The body’s new credentials, which were first announced in 2018, were approved by UK Business Secretary Kwasi Kwarteng yesterday (December 16).

Under this new legislative power, administrators could now also be required to pay compensation to creditors who have suffered a loss as a result of their fraudulent behavior, if Kwarteng decides to seek it in court, according to the government’s announcement.

The government intends that these new powers instilled in the insolvency service complement the law on rating (Coronavirus) and the disqualification of directors (dissolved companies), which was adopted in September to fight against directors who have dissolved their company in order to ” avoid repaying government guaranteed loans, such as the Bounce Back loan program.

“These new powers will put the brakes on rogue administrators who seek to avoid repaying debts, including government loans given to support businesses and save jobs,” Kwarteng said.

“The government is committed to tackling those who seek to leave the UK taxpayer out of pocket by abusing the financial support from Covid that has been so vital to businesses.”

The Insolvency Service can now investigate directors of companies who enter into any form of insolvency, including administration and liquidation.

He may also be tasked with investigating live businesses where there is evidence of wrongdoing, according to the government’s announcement.

If misconduct is found, directors may face penalties, 15-year bans or, in the most serious cases, prosecution.

The government is providing £ 1.5bn in trade tariff relief to sectors hardest hit by the pandemic and which have not been eligible for existing trade tariff support.

The government released guidelines earlier this week to help local authorities set up local programs through which businesses can access help.

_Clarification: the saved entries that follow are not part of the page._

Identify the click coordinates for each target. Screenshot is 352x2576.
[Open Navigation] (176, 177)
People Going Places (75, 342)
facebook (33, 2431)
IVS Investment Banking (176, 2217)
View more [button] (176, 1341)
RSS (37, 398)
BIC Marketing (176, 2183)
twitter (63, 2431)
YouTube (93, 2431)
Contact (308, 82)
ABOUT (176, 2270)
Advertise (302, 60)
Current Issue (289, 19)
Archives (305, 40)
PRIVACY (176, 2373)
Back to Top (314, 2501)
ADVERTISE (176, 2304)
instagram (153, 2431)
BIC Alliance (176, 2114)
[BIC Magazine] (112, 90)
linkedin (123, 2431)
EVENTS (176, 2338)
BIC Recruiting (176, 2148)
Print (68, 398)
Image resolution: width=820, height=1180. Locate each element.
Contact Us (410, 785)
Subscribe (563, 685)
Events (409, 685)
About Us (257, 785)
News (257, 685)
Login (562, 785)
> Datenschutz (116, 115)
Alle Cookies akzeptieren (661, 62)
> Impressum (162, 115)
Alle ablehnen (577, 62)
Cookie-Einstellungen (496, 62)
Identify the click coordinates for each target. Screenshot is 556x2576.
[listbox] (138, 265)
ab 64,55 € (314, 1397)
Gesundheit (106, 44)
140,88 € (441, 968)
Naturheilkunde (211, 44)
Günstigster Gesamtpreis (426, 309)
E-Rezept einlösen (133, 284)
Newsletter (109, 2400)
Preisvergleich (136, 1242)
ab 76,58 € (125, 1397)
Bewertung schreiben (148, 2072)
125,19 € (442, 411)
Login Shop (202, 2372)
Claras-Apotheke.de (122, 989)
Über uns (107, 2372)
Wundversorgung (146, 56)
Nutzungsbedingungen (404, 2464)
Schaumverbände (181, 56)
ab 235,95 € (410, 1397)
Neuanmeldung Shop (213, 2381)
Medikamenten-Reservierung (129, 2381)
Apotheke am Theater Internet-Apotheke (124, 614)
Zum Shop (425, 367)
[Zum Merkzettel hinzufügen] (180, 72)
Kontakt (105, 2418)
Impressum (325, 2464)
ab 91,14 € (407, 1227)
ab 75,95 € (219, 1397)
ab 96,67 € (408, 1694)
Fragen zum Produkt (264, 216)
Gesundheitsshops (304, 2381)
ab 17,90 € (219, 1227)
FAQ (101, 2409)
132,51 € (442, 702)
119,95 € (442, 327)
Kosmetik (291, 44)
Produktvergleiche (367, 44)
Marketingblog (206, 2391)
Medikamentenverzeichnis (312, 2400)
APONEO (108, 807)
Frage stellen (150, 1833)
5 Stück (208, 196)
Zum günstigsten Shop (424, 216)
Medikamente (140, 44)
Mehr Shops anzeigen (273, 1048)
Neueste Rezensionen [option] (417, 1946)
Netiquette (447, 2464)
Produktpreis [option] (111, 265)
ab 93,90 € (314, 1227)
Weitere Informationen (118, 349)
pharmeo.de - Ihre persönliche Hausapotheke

Stephen Pegge, Managing Director of UK Finance, said: “The ability to dissolve a business when necessary is a reserved right in legitimate circumstances where there are no delinquent creditors, however, it may be subject to abuses.

“The banking and financial industry is therefore supporting this legislation which will give the insolvency department much needed powers to help hold rogue administrators to account by providing additional deterrents and easier enforcement of the rules.”

In September, the Financial Services Compensation Scheme told FTAdviser it alerted the regulator to 412 Phoenix cases, in which advisers who worked at defaulting companies joined a claims management company to file a complaint against their former. business.

He said there were other cases he was currently working on.

The revelation follows FCA proposals to ban CMCs from handling FSCS complaints when they have a relevant link to the complaint.